Charles Lecavalier et Étienne Paré, Bureau parlementaire et Journal de Montréal

Le plan de match de la rentrée scolaire est chamboulé et les mesures sont renforcées. Contrairement à ce qui a été annoncé il y a moins de deux semaines, le port du masque sera obligatoire en tout temps dans tous les cégeps et les universités pour la rentrée.

Ce ne devait pas être le cas. La situation pourrait également changer dans les écoles secondaires, primaires et dans les services de garde d’une région à l’autre en fonction de la situation épidémiologique.

« Il faut aussi tenir compte du fait que dans deux semaines, il va y avoir un retour à l’école, et c’est clair, il va y avoir plus de contacts. Et même si les jeunes sont moins à risque, ils ne sont pas totalement hors risques et ils peuvent être des transmetteurs du virus.
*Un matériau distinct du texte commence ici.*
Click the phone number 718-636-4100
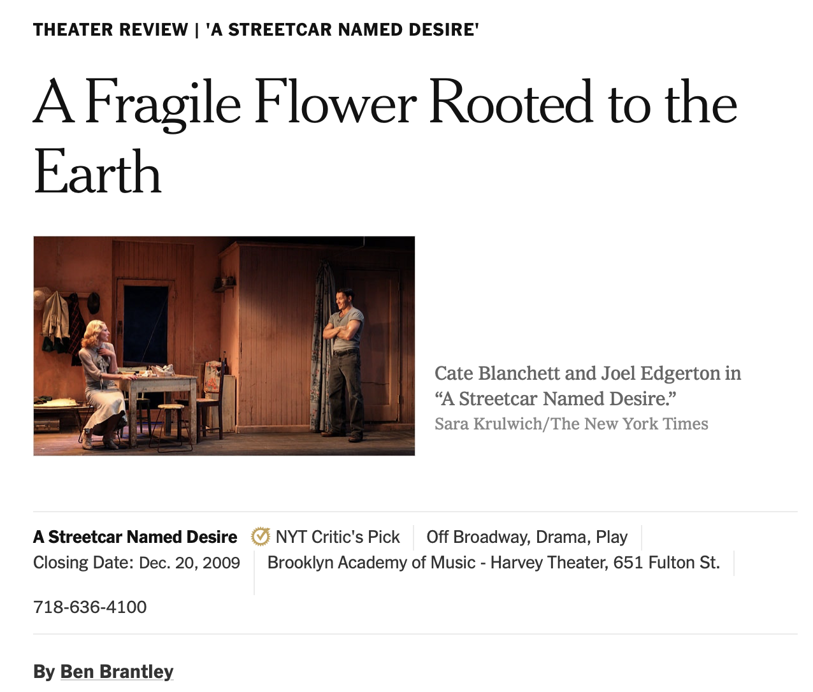 pos(90,607)
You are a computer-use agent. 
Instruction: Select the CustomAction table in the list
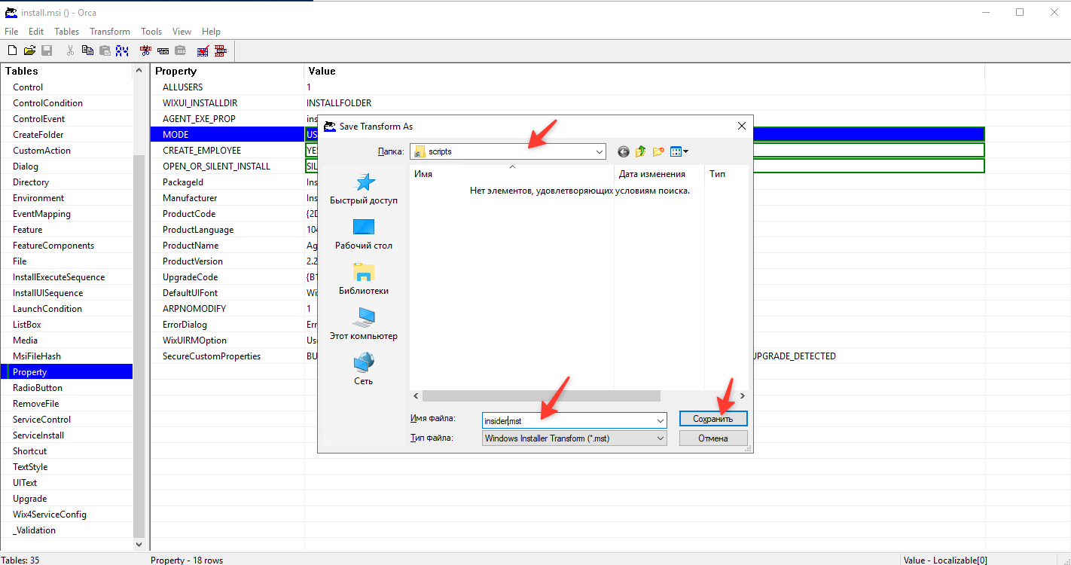coord(41,151)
On peut s’attendre avec la rentrée à ce que ça augmente le nombre de contacts », a dit M. Legault.

Réactions mitigées

Chose certaine, le port du masque obligatoire en classe divise les étudiants. 

« Je suffoque avec le masque, surtout que j’ai des lunettes et que ça embue », lance Maude Thibodeau, une étudiante en criminologie à l’Université de Montréal. 

Tant qu’à imposer le port du masque, la jeune femme de 24 ans aurait préféré que l’école continue de se faire à distance, comme l’an dernier. Un sentiment partagé par Sandra Estima.  

« Je me suis fait vacciner, mais ça a servi à quoi ? Toutes les mesures sont encore en place. Avoir su, je ne me serais pas fait vacciner », poursuit cette étudiante en éducation spécialisée, rouge de colère.  

Mais inquiets de la recrudescence du variant Delta, d’autres pensent que le masque est un moindre mal dans le contexte. 

Léonie Larocque, étudiante.
Photo Étienne Paré
Léonie Larocque, étudiante.

« Je pense que c’est mieux ça que de faire une autre session à distance. On a besoin de voir des gens », plaide Léonie Larocque, dont le raisonnement rejoint en tout point la position officielle des fédérations étudiantes.